The incremental volume from the project with Kraft Foods in North America will allow the ASI-Henkel alliance to bring capital investments and jobs (both technical and administrative) to the Detroit metro area, the hard-hit labor surplus area where ASI is located. “The impact on our company and our community will be substantial,” says Hill. “We will make capital investments and investment in hiring people. We’ll put on a third shift, buy more equipment. We will create employment in a city that sorely needs it.” In fact, ASI has already invested about $350,000-400,000 to expand production levels in their adhesive plant and will expand it even further. “I think it’s safe to say that over the next several years, our investment will be seven figures,” said Hill.

A Model for Corporate America

“The alliance and the Kraft Foods initiative alone won’t solve the employment problem in Michigan,” continues Hill. “But it does present an answer in terms of the way partnerships can come about and the impact they can have on the community. Our hope is that other companies will see value in this model.”

According to Perkins, “The commitment to diversity was one of the key drivers behind the 2008 formation of the ASI-Henkel alliance. The alliance has already been well-received by a number of major consumer-goods companies, and this commitment from Kraft Foods demonstrates the value that ASI and Henkel can bring to the market. At Henkel, we are very excited about the opportunity to work with the Kraft Foods team to bring this grand vision to reality.”

The scope of this project is a testament to Kraft Foods’ broader commitment to diversity, as the company has invested in supplier diversity for more than 25 years. It is likely that other consumer product manufacturers will support the ASI-Henkel alliance and further affirm the industry’s commitment to diversity.

*Set task*
Print the passage on the ASI-Henkel alliance word for word, everything from "The scope of" down to "commitment to diversity.".

[Text and item location entries]
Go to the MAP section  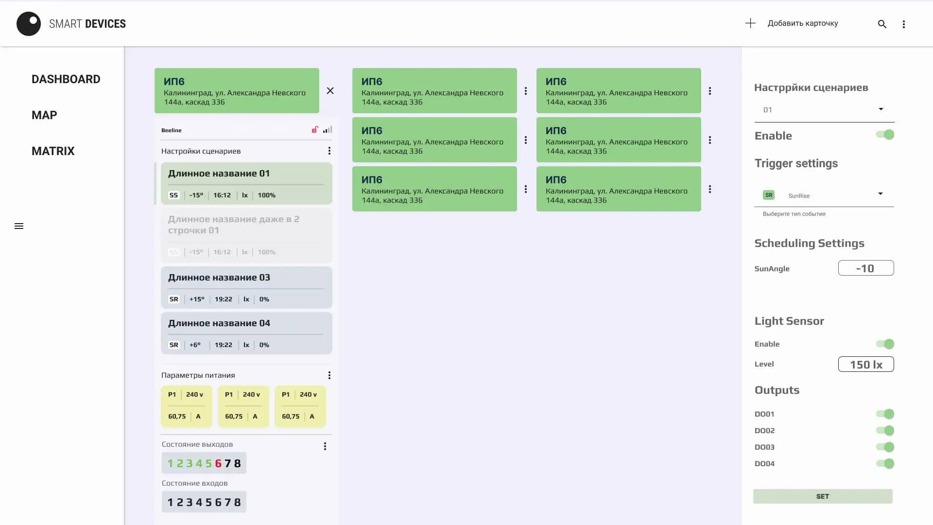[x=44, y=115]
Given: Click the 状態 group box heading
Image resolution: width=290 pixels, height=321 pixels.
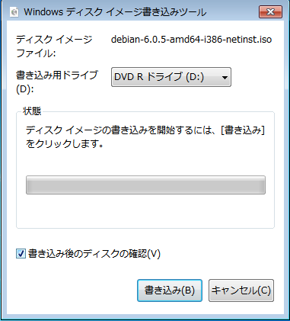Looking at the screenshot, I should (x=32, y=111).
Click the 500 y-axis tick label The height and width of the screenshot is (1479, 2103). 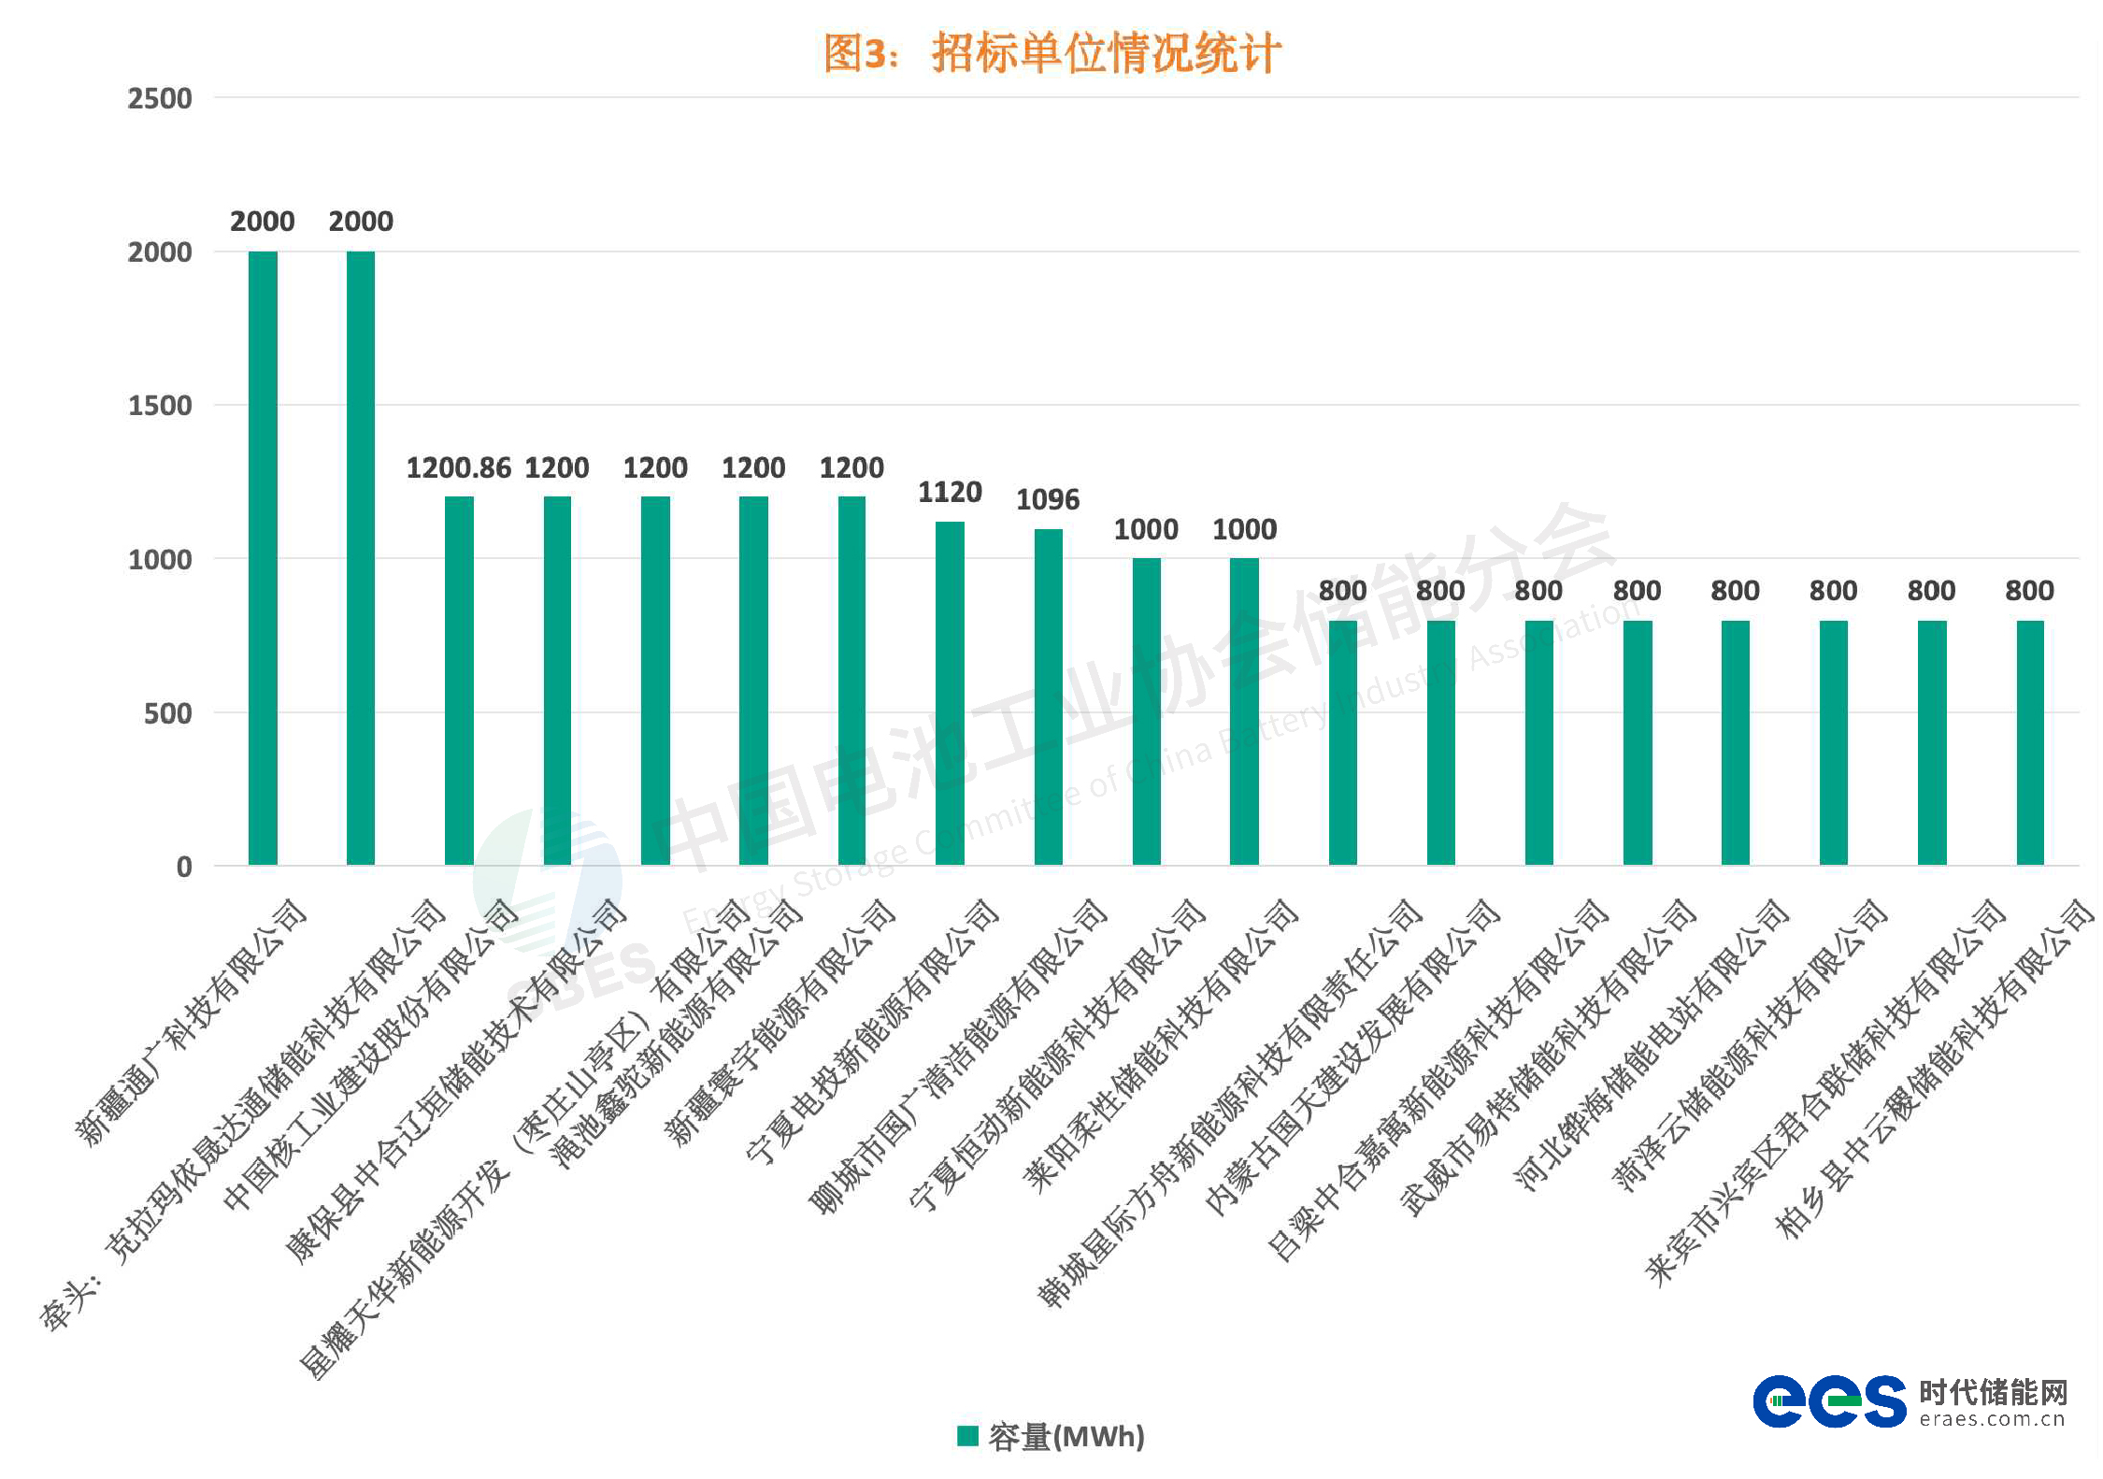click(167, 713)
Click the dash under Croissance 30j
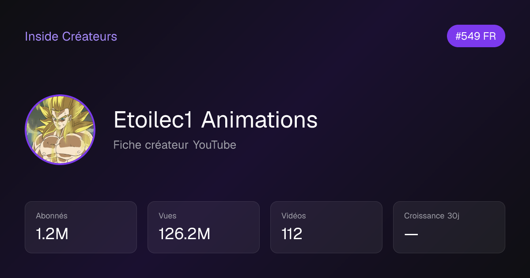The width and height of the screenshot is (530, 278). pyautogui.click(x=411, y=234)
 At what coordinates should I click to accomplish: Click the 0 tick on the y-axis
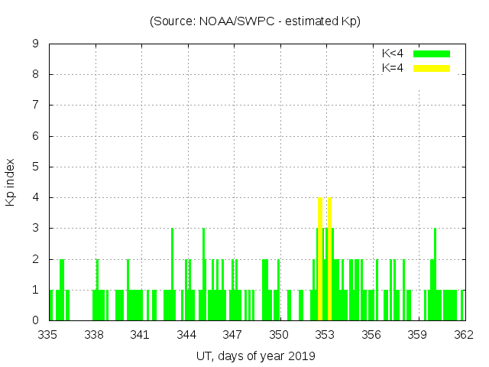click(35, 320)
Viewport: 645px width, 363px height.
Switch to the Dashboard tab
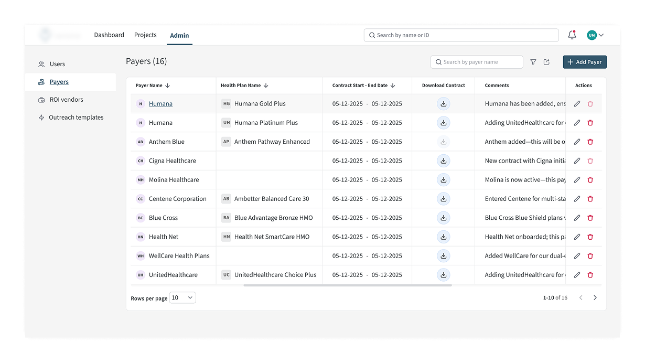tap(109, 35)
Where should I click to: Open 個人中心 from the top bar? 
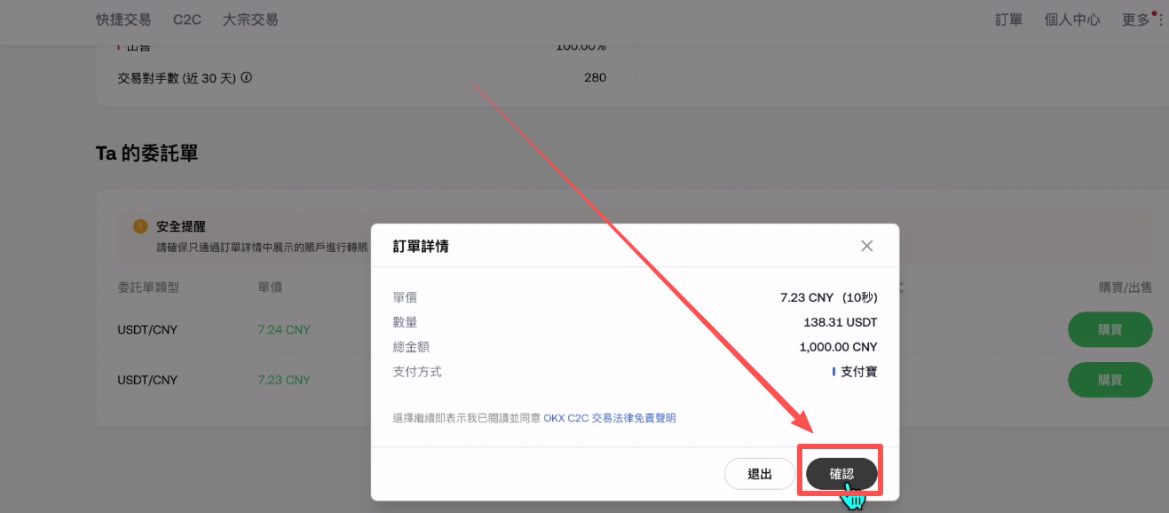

*Final result*
The scope of this project is a testament to Kraft Foods’ broader commitment to diversity, as the company has invested in supplier diversity for more than 25 years. It is likely that other consumer product manufacturers will support the ASI-Henkel alliance and further affirm the industry’s commitment to diversity.